El actual brote, el decimoséptimo que afecta a la RDC, fue declarado oficialmente el pasado 15 de mayo. Desde entonces, la transmisión se ha acelerado con rapidez y el país alcanzó ya a finales de julio el mayor número de contagios registrado en una epidemia de ébola dentro de sus fronteras.
La velocidad de propagación también preocupa a las autoridades sanitarias. Mientras que el brote de África Occidental de 2014-2016 tardó casi cinco meses en alcanzar las 1.000 muertes, la actual epidemia congoleña ha superado las 2.000 en menos de tres meses. Aun así, el episodio de África Occidental sigue siendo el más grave registrado a nivel mundial, con 28.616 casos y 11.310 fallecidos.
La tasa de letalidad se sitúa actualmente en torno al 47%, frente al aproximadamente 20% registrado a comienzos de junio. Los expertos advierten de que este aumento no implica necesariamente que el virus se haya vuelto más agresivo, sino que puede reflejar dificultades persistentes en la vigilancia epidemiológica, la detección temprana de casos y el acceso rápido a la atención sanitaria.

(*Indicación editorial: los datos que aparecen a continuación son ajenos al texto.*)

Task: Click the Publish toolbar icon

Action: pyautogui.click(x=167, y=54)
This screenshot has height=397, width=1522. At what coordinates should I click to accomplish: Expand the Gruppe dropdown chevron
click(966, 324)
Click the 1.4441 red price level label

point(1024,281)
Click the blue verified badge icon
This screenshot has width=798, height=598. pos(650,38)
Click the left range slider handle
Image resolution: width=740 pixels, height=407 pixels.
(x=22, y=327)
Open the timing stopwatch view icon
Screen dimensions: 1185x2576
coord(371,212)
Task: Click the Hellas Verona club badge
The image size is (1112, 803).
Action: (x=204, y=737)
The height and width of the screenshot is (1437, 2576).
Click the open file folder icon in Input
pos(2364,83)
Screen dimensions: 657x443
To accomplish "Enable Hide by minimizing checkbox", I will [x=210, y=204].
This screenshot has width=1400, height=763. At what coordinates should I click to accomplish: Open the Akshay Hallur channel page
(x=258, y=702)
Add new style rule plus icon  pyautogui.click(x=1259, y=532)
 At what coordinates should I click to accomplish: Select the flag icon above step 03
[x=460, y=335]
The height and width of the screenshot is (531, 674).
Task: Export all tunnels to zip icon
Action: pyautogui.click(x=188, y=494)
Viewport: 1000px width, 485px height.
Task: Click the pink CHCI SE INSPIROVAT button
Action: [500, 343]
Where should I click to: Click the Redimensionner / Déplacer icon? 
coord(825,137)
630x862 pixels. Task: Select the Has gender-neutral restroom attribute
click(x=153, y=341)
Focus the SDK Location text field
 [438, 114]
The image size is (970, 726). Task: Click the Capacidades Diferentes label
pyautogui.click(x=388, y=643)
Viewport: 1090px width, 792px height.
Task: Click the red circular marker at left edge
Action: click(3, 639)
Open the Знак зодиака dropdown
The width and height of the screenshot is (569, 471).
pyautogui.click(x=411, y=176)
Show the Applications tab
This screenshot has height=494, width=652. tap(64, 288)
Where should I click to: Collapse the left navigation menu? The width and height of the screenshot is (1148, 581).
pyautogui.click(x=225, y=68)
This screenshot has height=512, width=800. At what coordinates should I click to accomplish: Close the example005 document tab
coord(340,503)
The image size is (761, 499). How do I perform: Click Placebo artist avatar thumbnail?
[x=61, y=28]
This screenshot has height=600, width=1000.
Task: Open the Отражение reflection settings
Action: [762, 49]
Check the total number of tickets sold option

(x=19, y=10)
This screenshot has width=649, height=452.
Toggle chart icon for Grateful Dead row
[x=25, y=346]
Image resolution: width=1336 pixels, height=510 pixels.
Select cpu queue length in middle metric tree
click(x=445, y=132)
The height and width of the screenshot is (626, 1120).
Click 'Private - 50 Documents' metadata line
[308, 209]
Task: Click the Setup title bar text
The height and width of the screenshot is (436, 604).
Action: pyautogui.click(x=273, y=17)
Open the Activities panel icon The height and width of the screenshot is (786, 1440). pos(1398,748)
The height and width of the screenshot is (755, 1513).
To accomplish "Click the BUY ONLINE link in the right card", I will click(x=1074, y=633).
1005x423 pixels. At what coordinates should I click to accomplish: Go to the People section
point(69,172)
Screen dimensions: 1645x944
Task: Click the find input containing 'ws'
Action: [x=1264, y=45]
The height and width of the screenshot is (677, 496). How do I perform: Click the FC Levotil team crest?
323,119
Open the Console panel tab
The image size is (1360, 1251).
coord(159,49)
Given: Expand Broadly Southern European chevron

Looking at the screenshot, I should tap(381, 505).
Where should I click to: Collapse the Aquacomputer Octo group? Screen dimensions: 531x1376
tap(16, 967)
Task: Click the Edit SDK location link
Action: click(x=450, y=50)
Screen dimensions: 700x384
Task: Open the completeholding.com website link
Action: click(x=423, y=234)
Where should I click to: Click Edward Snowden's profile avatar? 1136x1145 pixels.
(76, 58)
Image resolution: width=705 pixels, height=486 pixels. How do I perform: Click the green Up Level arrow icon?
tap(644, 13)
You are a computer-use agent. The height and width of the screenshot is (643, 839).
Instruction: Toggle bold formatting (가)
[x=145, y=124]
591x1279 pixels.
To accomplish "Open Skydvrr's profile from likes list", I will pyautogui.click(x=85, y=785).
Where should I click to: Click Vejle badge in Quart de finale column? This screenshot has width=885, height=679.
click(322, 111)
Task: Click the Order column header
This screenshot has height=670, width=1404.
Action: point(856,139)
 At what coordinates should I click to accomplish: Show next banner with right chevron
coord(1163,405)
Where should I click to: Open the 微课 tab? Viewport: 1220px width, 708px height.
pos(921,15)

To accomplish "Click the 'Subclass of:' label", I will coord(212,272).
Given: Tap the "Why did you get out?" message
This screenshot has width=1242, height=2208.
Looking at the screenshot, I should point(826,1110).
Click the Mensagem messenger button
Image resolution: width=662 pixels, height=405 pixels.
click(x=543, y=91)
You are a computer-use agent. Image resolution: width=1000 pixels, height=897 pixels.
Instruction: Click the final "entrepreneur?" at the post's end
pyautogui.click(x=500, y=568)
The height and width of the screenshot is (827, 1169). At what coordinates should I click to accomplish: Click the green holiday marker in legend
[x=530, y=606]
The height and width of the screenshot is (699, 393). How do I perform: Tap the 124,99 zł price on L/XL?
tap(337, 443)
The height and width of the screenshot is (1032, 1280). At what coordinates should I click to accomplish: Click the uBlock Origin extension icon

El especialista en salud pública Thomas Parisch, recientemente destinado en RDC con Médicos Sin Fronteras, ha señalado que, a medida que avanza un brote, la letalidad debería tender a disminuir si mejora el rastreo de contactos y los pacientes son identificados y tratados antes. En el caso congoleño, sin embargo, esos avances todavía no se están produciendo con la rapidez necesaria.
Según el último boletín del INSP, 730 pacientes permanecen en aislamiento o ingresados y 1.040 personas han logrado recuperarse. La tasa de rastreo de contactos se encuentra en el 85,3%, todavía por debajo de los niveles que las autoridades sanitarias consideran necesarios para cortar de forma más eficaz las cadenas de transmisión.
El virus continúa circulando en distintas zonas del país. Ituri sigue siendo el principal epicentro, aunque la transmisión también afecta a Kivu del Norte, Haut-Uélé, Tshopo y Bas-Uélé, donde recientemente se confirmó la primera muerte asociada al brote.
El INSP ha advertido de que la transmisión “se mantiene activa” y considera esencial reforzar la vigilancia epidemiológica, la capacidad de tratamiento y la movilización de las comunidades para contener la expansión de la enfermedad.
La epidemia está causada por la cepa Bundibugyo del virus del Ébola, para la que actualmente no existe una vacuna autorizada ni un tratamiento específico. Según la OMS, esta variante presenta una tasa de letalidad que puede situarse entre el 30% y el 50%.
La investigación epidemiológica apunta además a que el virus comenzó a circular antes de la declaración oficial del brote. La OMS sitúa su presencia en el este de RDC desde febrero, mientras que una investigación publicada a finales de julio en la revista Science habría identificado infecciones desde al menos enero.
El brote también llegó a la vecina Uganda, aunque las autoridades consiguieron limitar su expansión. El país registró 20 casos confirmados, 15 de ellos considerados importados desde RDC, y dos fallecimientos antes de declararse libre de ébola el pasado 28 de julio.
El virus del Ébola se transmite principalmente por contacto directo con sangre u otros fluidos corporales de personas o animales infectados, tanto vivos como fallecidos. La enfermedad puede provocar fiebre, vómitos y diarrea y, en los casos más graves, hemorragias internas y externas.